§ **THE PROBLEM**
Set each entry down verbatim, omitting images.

═══ DATASET RECORDS ═══

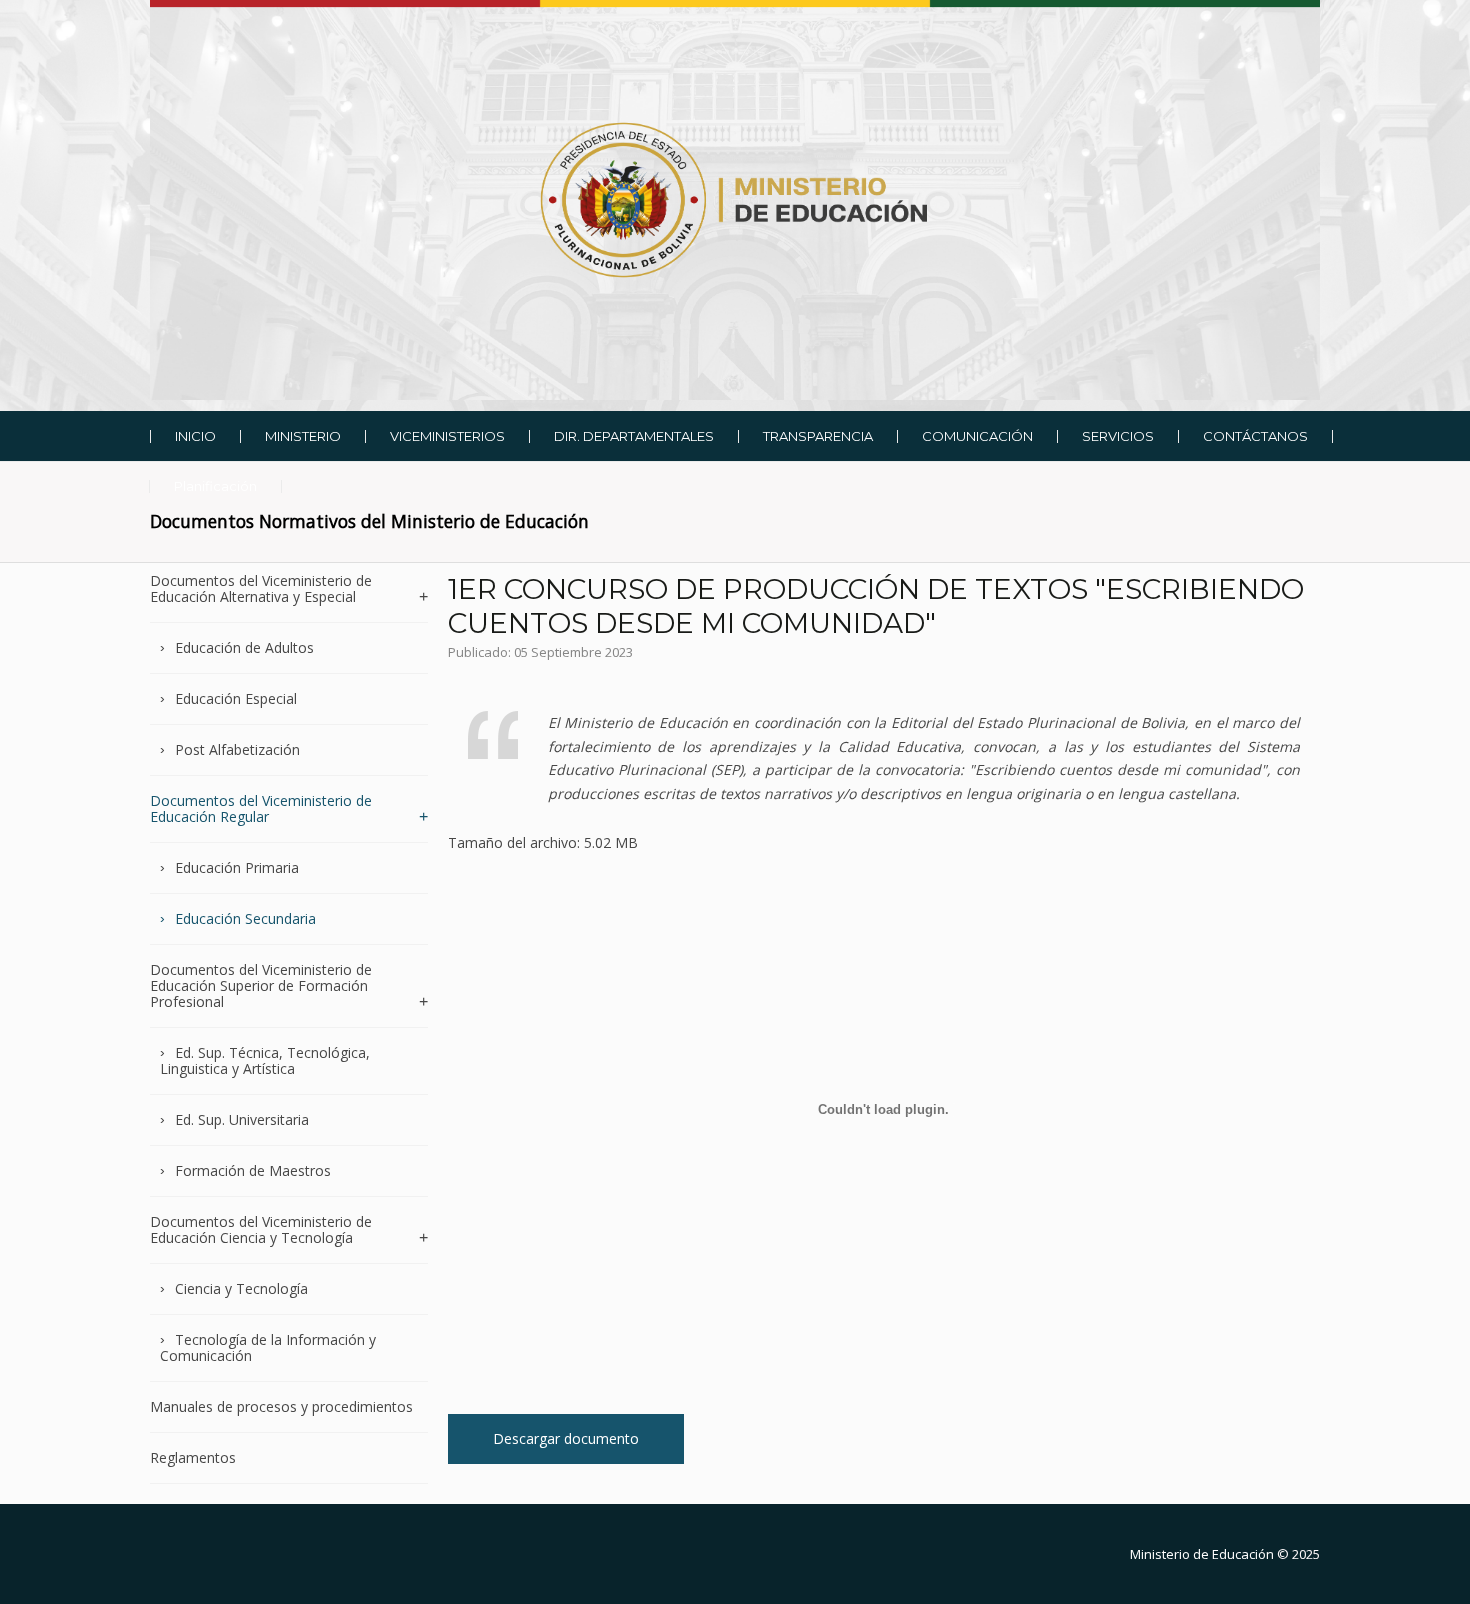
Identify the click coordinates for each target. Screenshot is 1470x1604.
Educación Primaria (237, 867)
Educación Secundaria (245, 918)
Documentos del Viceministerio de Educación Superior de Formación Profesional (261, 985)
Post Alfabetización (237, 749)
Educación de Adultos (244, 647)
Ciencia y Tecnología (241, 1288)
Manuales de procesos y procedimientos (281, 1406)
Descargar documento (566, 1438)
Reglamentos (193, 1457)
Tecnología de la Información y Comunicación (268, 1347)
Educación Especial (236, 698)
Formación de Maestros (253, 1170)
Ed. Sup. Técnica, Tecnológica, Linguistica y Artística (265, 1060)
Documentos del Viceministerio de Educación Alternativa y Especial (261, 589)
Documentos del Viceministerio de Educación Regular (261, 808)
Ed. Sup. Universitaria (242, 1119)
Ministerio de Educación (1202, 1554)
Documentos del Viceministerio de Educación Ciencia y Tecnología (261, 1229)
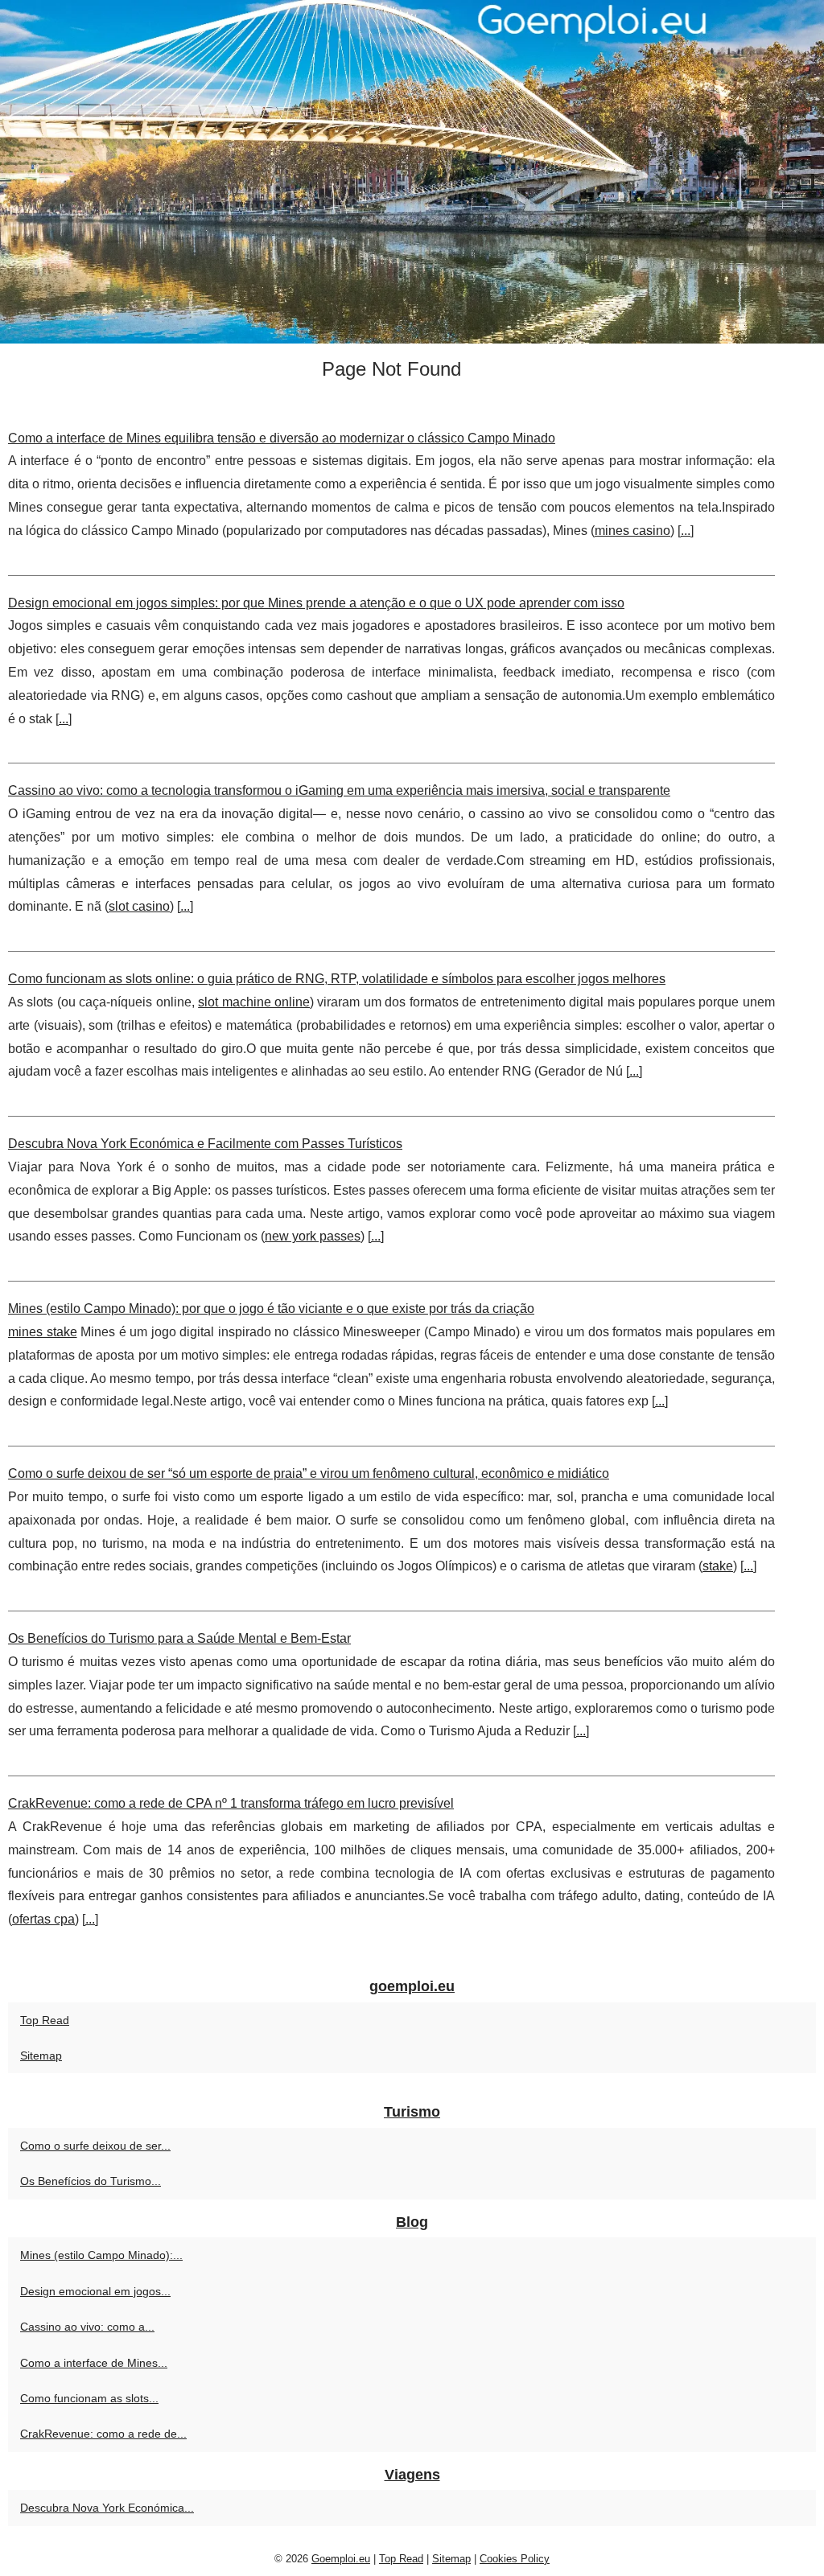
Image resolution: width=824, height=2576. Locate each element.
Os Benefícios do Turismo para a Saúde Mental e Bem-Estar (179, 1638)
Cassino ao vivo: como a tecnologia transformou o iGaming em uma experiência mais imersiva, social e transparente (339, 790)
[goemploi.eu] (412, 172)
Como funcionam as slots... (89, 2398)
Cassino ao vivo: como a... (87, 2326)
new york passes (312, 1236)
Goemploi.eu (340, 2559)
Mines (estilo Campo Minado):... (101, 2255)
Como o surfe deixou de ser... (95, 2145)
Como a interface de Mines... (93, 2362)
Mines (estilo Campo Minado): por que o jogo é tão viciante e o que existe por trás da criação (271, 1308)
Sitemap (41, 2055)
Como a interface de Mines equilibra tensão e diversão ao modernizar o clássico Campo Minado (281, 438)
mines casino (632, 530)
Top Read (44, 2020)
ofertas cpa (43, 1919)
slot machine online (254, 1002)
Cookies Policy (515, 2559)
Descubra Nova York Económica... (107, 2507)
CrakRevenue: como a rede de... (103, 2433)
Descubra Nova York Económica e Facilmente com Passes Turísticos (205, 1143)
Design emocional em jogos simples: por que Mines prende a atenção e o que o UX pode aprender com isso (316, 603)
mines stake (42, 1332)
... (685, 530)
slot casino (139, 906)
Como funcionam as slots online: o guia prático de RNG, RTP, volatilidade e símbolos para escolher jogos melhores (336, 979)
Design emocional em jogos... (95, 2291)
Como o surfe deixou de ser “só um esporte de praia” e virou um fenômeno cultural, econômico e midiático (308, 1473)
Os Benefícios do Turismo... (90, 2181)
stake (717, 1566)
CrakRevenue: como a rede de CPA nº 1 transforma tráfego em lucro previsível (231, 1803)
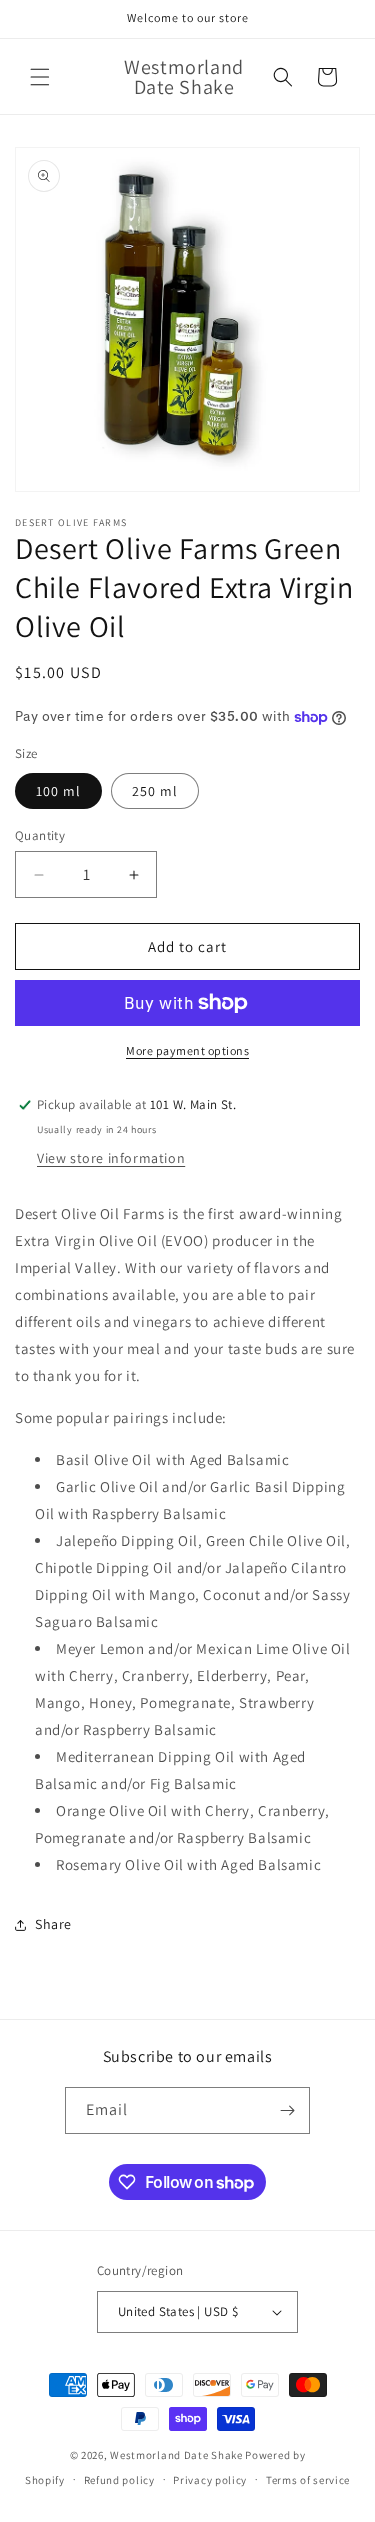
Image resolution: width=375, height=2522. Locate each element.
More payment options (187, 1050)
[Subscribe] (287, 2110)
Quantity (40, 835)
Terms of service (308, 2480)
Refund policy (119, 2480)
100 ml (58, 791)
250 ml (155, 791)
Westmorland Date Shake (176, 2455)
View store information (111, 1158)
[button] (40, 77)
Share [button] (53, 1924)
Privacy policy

═══

§ **SOLUTION FOR THIS PROBLEM**
Identify the click coordinates for each target. Screenshot is 1470x1604.
Educación Primaria (237, 867)
Educación Secundaria (245, 918)
Documentos del Viceministerio de Educación Superior de Formación Profesional (261, 985)
Post Alfabetización (237, 749)
Educación de Adultos (244, 647)
Ciencia y Tecnología (241, 1288)
Manuales de procesos y procedimientos (281, 1406)
Descargar documento (566, 1438)
Reglamentos (193, 1457)
Tecnología de la Información y Comunicación (268, 1347)
Educación Especial (236, 698)
Formación de Maestros (253, 1170)
Ed. Sup. Técnica, Tecnológica, Linguistica y Artística (265, 1060)
Documentos del Viceministerio de Educación Alternativa y Especial (261, 589)
Documentos del Viceministerio de Educación Regular (261, 808)
Ed. Sup. Universitaria (242, 1119)
Ministerio de Educación (1202, 1554)
Documentos del Viceministerio de Educación Ciencia y Tecnología (261, 1229)
Image resolution: width=824, height=2576. Locate each element.
Os Benefícios do Turismo para a Saúde Mental e Bem-Estar (179, 1638)
Cassino ao vivo: como a tecnologia transformou o iGaming em uma experiência mais imersiva, social e transparente (339, 790)
[goemploi.eu] (412, 172)
Como funcionam as slots... (89, 2398)
Cassino ao vivo: como a... (87, 2326)
new york passes (312, 1236)
Goemploi.eu (340, 2559)
Mines (estilo Campo Minado):... (101, 2255)
Como o surfe deixou de ser... (95, 2145)
Como a interface de Mines... (93, 2362)
Mines (estilo Campo Minado): por que o jogo é tão viciante e o que existe por trás da criação (271, 1308)
Sitemap (41, 2055)
Como a interface de Mines equilibra tensão e diversão ao modernizar o clássico Campo Minado (281, 438)
mines casino (632, 530)
Top Read (44, 2020)
ofertas cpa (43, 1919)
slot machine online (254, 1002)
Cookies Policy (515, 2559)
Descubra Nova York Económica... (107, 2507)
CrakRevenue: como a rede de... (103, 2433)
Descubra Nova York Económica e Facilmente com Passes Turísticos (205, 1143)
Design emocional em jogos simples: por que Mines prende a atenção e o que o UX pode aprender com isso (316, 603)
mines stake (42, 1332)
... (685, 530)
slot casino (139, 906)
Como funcionam as slots online: o guia prático de RNG, RTP, volatilidade e símbolos para escolher jogos melhores (336, 979)
Design emocional em jogos... (95, 2291)
Como o surfe deixou de ser “só um esporte de praia” e virou um fenômeno cultural, econômico e midiático (308, 1473)
Os Benefícios do Turismo... (90, 2181)
stake (717, 1566)
CrakRevenue: como a rede de CPA nº 1 transforma tráfego em lucro previsível (231, 1803)
Image resolution: width=375, height=2522. Locate each element.
More payment options (187, 1050)
[Subscribe] (287, 2110)
Quantity (40, 835)
Terms of service (308, 2480)
Refund policy (119, 2480)
100 ml (58, 791)
250 ml (155, 791)
Westmorland Date Shake (176, 2455)
View store information (111, 1158)
[button] (40, 77)
Share [button] (53, 1924)
Privacy policy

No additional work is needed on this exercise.